Plusieurs œuvres arrivent spontanément en tête en lisant Femme sauvage. Les premières pages évoquent l’atmosphère du film de Richard Fleischer, Soleil vert (1973), la couleur en moins. Il se trouve justement que la seule date qui apparaît dans la bande dessinée de Tom Tirabosco est 2022, et que le film se déroule à New York, quand l’ouvrage prend pour premier cadre une ville des États-Unis. Le recueil de la « femme sauvage », narratrice qui reste complètement anonyme, rappelle irrésistiblement l’un des épisodes de Tintin au Tibet (1960), quand le héros est sauvé par le yéti qui apparaît (aussi) sous la forme d’une ombre en pleine tempête de neige. Et enfin, on a des références explicites à Walden ou la vie dans les bois, de Henry David Thoreau (1854), dont des extraits sont donnés dans le présent ouvrage. S’ajoute à tout cela un trait noir, au fusain, qui, tout en restant très élégant, vient alourdir encore le climat du récit.

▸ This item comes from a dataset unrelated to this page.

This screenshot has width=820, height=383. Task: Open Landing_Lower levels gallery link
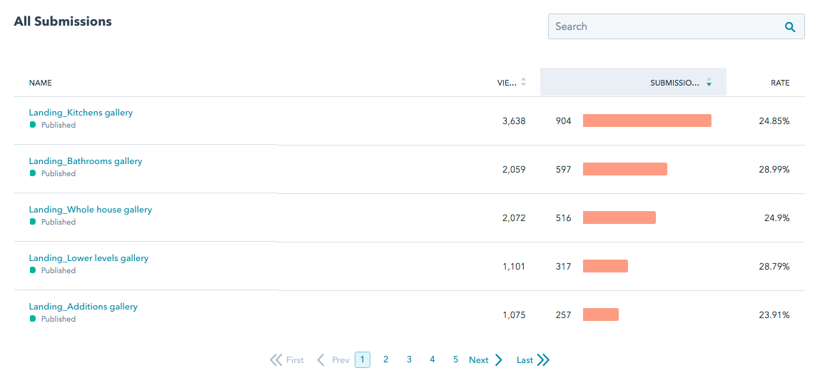(88, 258)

En lisant cette introduction, on se lit qu’on tient là un ouvrage très pessimiste. On est d’ailleurs au moment où le dérèglement climatique produit ses effets les plus spectaculaires, notamment sous la forme d’un éclatement complet de ce qui permet de faire société. Et effectivement, il n’y a pas grand chose qui vienne sauver l’espèce humaine, tout entière obnubilée par sa propre destruction et celle de la Terre par la même occasion. On est d’ailleurs très clairement averti par la quatrième de couverture, quand l’auteur fait tenir ses propos à la narratrice : « j’ai toujours pensé que les humaines étaient une espèce toxique. Des super prédateurs. Les humains, à part tout bousiller et rendre ce monde plus laid, je ne sais pas à quoi ils servent…». On en est donc réduit à la suivre dans son périple solitaire, à travers champs et bois, tiraillée à la fois par son passé (l’homme qu’elle a perdu) et un avenir on ne peut plus hypothétique : les Rebels, qui se trouvent au Nord. Chaque jour, chaque nuit, est une étape franchie dans sa survie, dans un univers hostile, avec des moyens matériels réduits au strict essentiel : un sac, un couteau, une boussole… Le seul luxe est le livre de Thoreau, auquel son compagnon a eu le temps de l’initier.

Vu comme cela, la « nature » (si on veut continuer à qualifier de cette façon ce qui n’est pas humain, et reconnaître une séparation nette entre nature et humanité) et l’homme sont bien deux choses différentes, qu’on ne peut concilier. Pourtant, c’est de ce milieu hostile que viendra le salut et l’avenir.

Femme sauvage est assurément l’album le plus intéressant de ce début d’année, de par la trame du récit mais aussi par la façon dont Tom Tirabosco l’a traité, tant du point du scénario que de celui du graphisme. On peut le lire comme un espoir pour l’espèce humaine confrontée au cataclysme qui s’annonce, loin des illusions technologiques sur lesquels certains se fondent encore pour en faire une solution à toute épreuve. Or, l’auteur la situe, cette solution, dans les ZAD. Il se trouve justement que d’autres auteurs ont envisagé ces zones comme autant de portes ouvertes sur des formes de sociétés nouvelles, pas si utopiques que celaOn se reportera notamment à la bande dessinée de Thomas Azuélos (ill.) et Simon Rochepeau (sc.), La ZAD. C’est plus grand que nous, éditée en février dernier chez… Futoropolis (y aurait-il un hasard ?). Et on verra alors que l’affirmation préliminaire de la narratrice, que l’on peut lire en quatrième de couverture, se trouve fortement nuancée par l’évolution du récit.